Sobre esa vigilancia llama la atención el comerciante español Antonio de las Barras y Prado, y lo consigna en las memorias de su paso por la Isla. Escribe que el habanero, en su trato social, es «despreocupado y sin hipocresías», con amplia libertad de costumbres y aun en la expresión de sus ideas políticas, aunque el Gobierno «siempre está vigilante sobre el elemento activo separatista, cuya tendencia, a decir verdad, se va arraigando en la mayoría de los hijos del país, tanto varones como hembras». Hay una marcada división entre criollos y españoles, dice. Aunque exista amistad entre peninsulares y criollos, «en el fuero interno la división está latente, moderada por educación». Precisa De las Barras que hay una marcada influencia norteamericana en Cuba, donde se trata de copiar las costumbres y los adelantos yanquis, actitud que más que una inclinación natural entraña, a su juicio, una protesta contra la reaccionaria y desmoralizada política española.
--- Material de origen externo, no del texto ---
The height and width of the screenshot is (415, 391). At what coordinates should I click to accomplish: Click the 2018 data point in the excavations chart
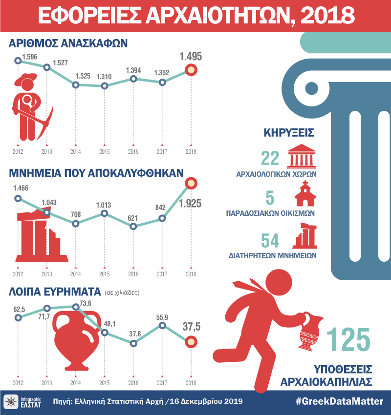(191, 70)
«La mayoría de las familias solo oye misa el primero de enero y entiende que esto sirve para todo el año», constata Antonio de las Barras y expresa que el habanero, más que poco religioso, «es poco beato». Repara en la belleza de la habanera, una belleza que le parece a veces demasiado fugaz. Aun así, dice, «es Cuba un país de mujeres hermosas que además tienen en su conversación y en su trato verdadero encanto…». De las mulatas, sentencia con cierto machismo que son «muy graciosas en sus conversaciones y movimientos… indolentes, despilfarradoras y vanidosas… Gozan de muchas simpatías entre los europeos… Los peninsulares que se amanceban con ellas se quedan en Cuba toda la vida…».